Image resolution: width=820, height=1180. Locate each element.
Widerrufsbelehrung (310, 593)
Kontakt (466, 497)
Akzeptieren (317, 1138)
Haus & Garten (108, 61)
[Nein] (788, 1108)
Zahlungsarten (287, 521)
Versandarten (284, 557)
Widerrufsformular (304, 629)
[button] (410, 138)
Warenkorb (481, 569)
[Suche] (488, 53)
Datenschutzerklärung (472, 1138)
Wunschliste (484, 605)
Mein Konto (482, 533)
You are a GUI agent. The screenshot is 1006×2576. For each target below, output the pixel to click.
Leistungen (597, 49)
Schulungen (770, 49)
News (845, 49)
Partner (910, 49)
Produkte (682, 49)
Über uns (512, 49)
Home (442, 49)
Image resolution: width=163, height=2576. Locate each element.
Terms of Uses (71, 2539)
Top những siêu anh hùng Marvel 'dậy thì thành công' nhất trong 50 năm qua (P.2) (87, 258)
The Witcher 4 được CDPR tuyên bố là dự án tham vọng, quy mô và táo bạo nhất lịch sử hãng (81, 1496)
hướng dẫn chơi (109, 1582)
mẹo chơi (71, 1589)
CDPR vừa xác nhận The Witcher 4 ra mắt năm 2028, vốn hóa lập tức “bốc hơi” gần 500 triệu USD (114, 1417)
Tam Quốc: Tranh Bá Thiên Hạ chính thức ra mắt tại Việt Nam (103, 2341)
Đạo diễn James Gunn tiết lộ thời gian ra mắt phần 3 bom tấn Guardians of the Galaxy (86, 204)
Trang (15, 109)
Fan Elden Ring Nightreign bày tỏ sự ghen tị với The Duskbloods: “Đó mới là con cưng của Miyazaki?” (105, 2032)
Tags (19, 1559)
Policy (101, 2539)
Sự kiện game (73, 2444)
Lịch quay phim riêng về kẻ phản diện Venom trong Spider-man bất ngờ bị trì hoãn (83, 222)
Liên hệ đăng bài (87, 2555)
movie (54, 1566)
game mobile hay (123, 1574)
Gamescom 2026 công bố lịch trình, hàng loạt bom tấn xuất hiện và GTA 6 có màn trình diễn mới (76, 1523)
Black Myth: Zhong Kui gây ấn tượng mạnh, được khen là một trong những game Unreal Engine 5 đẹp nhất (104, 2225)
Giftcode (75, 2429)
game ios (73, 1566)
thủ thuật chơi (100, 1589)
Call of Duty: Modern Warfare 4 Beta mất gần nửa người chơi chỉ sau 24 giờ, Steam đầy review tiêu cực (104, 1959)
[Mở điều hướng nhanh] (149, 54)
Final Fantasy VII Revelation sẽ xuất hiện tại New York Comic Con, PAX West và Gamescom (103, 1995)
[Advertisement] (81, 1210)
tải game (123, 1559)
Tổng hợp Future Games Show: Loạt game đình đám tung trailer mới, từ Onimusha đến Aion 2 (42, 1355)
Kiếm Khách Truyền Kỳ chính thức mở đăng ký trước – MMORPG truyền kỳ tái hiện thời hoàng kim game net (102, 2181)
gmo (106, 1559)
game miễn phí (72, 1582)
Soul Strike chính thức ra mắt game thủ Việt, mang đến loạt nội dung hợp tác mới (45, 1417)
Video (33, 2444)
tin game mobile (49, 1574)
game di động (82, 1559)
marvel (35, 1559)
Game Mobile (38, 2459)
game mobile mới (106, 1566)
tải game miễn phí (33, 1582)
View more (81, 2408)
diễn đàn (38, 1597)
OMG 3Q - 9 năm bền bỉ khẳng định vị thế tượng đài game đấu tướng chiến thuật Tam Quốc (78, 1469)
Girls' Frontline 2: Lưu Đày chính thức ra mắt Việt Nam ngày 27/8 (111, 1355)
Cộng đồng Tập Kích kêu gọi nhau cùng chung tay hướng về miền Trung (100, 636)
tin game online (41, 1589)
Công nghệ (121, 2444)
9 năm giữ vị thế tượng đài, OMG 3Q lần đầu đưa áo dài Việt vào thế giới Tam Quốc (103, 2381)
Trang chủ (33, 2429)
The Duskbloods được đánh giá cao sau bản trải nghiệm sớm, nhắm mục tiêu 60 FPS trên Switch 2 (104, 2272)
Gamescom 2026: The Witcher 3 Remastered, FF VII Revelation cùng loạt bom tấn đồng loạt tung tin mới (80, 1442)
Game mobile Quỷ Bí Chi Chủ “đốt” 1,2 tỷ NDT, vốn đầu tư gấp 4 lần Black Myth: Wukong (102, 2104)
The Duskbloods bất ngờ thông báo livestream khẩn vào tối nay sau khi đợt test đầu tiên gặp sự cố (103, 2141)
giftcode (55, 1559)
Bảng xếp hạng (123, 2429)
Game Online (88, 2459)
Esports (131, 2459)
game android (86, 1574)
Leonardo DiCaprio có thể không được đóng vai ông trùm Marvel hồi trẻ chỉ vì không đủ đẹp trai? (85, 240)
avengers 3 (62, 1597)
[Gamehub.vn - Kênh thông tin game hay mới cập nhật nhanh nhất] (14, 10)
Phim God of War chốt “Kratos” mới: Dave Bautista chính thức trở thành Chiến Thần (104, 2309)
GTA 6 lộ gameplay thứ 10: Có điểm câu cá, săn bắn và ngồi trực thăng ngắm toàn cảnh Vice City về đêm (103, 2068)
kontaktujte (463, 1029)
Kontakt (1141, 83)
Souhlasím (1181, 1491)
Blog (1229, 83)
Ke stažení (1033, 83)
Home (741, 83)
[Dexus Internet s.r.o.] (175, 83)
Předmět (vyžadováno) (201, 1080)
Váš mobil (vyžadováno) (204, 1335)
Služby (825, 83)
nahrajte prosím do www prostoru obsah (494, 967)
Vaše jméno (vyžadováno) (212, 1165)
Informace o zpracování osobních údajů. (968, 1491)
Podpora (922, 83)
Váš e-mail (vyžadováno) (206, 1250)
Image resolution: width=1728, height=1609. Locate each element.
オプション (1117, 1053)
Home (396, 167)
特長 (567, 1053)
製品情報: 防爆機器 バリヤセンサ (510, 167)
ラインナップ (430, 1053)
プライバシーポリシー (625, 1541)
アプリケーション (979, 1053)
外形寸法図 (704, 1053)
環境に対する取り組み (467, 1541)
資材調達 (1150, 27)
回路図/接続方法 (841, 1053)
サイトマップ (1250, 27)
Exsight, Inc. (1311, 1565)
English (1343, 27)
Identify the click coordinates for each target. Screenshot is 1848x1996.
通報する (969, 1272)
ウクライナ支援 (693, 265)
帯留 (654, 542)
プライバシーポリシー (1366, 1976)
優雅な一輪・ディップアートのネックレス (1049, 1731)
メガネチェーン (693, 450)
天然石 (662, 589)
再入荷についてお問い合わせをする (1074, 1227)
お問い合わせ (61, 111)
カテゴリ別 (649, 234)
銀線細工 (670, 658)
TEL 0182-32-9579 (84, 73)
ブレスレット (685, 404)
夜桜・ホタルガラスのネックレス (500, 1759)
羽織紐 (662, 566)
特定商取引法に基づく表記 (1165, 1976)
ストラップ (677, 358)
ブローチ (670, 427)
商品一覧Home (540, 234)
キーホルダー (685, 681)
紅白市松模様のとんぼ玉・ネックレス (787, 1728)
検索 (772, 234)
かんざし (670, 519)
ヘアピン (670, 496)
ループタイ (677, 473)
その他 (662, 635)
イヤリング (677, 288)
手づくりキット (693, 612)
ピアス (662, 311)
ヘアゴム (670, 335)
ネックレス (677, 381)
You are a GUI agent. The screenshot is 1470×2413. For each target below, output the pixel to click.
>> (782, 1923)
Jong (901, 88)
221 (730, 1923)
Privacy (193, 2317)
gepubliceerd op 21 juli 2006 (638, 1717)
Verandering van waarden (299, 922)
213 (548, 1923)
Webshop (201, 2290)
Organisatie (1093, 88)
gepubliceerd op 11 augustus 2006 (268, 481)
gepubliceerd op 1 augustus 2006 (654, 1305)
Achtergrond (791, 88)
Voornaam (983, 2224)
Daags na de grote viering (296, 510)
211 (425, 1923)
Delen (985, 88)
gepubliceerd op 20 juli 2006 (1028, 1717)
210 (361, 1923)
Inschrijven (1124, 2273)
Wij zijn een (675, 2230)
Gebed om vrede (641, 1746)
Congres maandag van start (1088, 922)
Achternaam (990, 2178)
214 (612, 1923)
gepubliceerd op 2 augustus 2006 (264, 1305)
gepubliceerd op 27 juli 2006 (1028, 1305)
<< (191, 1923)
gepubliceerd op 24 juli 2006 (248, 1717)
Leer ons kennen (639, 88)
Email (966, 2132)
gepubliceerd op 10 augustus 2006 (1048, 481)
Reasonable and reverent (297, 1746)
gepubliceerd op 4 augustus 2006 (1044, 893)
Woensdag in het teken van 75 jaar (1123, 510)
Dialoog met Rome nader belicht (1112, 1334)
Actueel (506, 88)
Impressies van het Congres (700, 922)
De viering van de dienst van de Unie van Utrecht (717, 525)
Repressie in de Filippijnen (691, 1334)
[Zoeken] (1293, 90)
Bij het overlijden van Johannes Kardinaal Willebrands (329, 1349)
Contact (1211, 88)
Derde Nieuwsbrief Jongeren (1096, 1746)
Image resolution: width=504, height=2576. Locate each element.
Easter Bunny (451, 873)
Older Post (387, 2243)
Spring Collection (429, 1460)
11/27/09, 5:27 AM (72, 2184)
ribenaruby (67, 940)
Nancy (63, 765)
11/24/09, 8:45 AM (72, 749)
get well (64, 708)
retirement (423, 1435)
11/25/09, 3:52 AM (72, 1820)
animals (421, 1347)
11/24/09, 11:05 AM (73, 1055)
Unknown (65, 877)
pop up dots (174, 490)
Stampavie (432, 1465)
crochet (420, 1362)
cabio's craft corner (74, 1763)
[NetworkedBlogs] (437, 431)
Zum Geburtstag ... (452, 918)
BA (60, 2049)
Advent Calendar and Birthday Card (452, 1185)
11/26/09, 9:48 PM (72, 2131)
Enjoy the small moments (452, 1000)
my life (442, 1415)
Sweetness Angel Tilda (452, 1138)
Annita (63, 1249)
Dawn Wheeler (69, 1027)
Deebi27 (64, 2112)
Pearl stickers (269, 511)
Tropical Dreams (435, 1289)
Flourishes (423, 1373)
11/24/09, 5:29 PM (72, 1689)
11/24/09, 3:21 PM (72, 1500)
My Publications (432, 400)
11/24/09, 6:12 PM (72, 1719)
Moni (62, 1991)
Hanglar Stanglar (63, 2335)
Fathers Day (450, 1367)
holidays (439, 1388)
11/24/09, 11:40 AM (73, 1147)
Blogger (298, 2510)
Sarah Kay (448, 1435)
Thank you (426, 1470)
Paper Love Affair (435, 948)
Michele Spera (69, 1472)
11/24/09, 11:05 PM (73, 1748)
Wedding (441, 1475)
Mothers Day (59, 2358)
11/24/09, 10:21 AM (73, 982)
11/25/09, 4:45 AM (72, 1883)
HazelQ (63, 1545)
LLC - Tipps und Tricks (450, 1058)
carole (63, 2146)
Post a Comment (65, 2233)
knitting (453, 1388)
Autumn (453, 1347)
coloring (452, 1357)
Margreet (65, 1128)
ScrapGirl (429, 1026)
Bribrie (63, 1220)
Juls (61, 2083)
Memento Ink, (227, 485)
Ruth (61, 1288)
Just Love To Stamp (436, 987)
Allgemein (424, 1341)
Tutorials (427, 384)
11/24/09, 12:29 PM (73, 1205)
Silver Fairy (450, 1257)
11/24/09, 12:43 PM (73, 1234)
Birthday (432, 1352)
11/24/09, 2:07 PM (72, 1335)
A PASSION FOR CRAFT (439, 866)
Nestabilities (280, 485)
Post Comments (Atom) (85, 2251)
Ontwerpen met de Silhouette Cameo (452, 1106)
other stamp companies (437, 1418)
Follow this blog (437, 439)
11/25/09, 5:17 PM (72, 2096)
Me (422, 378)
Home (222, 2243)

## TASK PROMPT:
Starting at the line that has "Bij het overlijden" in the records above, restate word for word every line until the one that has "animals (421, 1347)", and include that one as well.

## SOLUTION TO THIS PROBLEM:
Bij het overlijden van Johannes Kardinaal Willebrands (329, 1349)
Contact (1211, 88)
Derde Nieuwsbrief Jongeren (1096, 1746)
Image resolution: width=504, height=2576. Locate each element.
Easter Bunny (451, 873)
Older Post (387, 2243)
Spring Collection (429, 1460)
11/27/09, 5:27 AM (72, 2184)
ribenaruby (67, 940)
Nancy (63, 765)
11/24/09, 8:45 AM (72, 749)
get well (64, 708)
retirement (423, 1435)
11/25/09, 3:52 AM (72, 1820)
animals (421, 1347)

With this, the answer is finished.